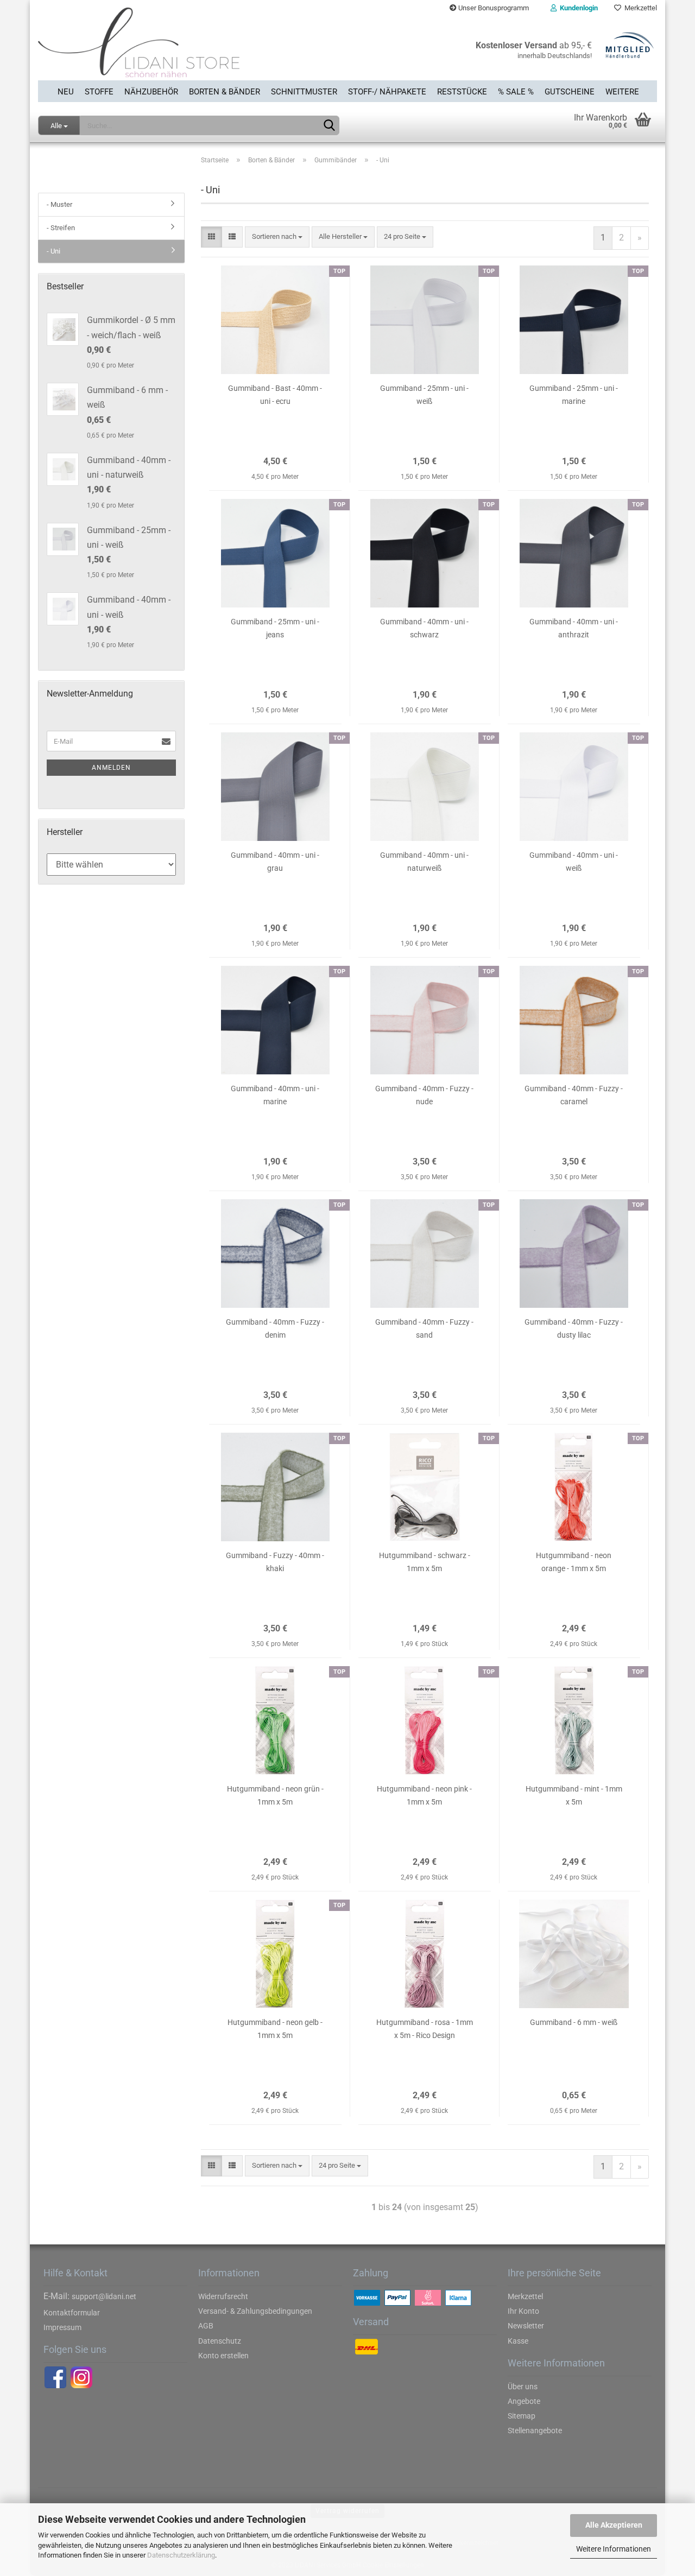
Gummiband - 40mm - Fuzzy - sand (424, 1328)
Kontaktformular (71, 2312)
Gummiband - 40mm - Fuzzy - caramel (574, 1095)
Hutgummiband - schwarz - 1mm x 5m (424, 1562)
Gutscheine (570, 92)
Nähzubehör (151, 92)
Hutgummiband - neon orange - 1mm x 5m (573, 1562)
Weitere (622, 92)
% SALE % (516, 92)
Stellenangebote (535, 2430)
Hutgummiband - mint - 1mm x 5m (574, 1795)
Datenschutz (219, 2341)
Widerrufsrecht (223, 2296)
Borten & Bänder (224, 92)
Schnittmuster (304, 92)
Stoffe (99, 92)
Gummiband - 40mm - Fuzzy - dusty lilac (574, 1328)
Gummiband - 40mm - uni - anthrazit (573, 628)
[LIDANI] (188, 48)
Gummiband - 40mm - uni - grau (275, 861)
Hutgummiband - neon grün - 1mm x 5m (275, 1795)
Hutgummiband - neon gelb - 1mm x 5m (275, 2029)
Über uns (523, 2386)
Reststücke (462, 92)
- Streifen (61, 228)
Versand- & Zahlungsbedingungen (255, 2311)
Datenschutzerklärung (181, 2555)
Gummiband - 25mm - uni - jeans (275, 628)
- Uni (53, 251)
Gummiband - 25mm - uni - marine (573, 395)
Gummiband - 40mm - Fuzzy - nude (424, 1095)
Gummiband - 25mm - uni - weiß (424, 395)
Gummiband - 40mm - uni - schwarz (424, 628)
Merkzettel (639, 8)
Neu (66, 92)
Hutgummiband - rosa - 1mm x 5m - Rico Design (424, 2029)
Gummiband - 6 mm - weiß (573, 2022)
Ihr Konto (523, 2311)
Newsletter (526, 2325)
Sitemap (521, 2416)
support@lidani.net (104, 2296)
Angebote (524, 2401)
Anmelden (111, 767)
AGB (205, 2325)
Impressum (62, 2327)
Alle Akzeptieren (613, 2525)
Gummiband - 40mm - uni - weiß (573, 861)
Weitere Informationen (613, 2549)
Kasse (518, 2341)
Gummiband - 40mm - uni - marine (275, 1095)
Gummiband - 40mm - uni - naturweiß (424, 861)
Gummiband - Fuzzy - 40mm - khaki (275, 1562)
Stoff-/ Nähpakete (387, 92)
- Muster (59, 204)
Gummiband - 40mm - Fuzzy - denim (275, 1328)
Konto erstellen (223, 2355)
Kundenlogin (577, 8)
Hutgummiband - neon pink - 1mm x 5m (424, 1795)
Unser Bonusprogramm (493, 8)
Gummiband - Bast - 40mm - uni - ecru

══════════

WHAT YOU NEED TO DO: Your reply must be one number, namely the count of lines above that hold the string "schwarz".

EXPECTED ANSWER: 2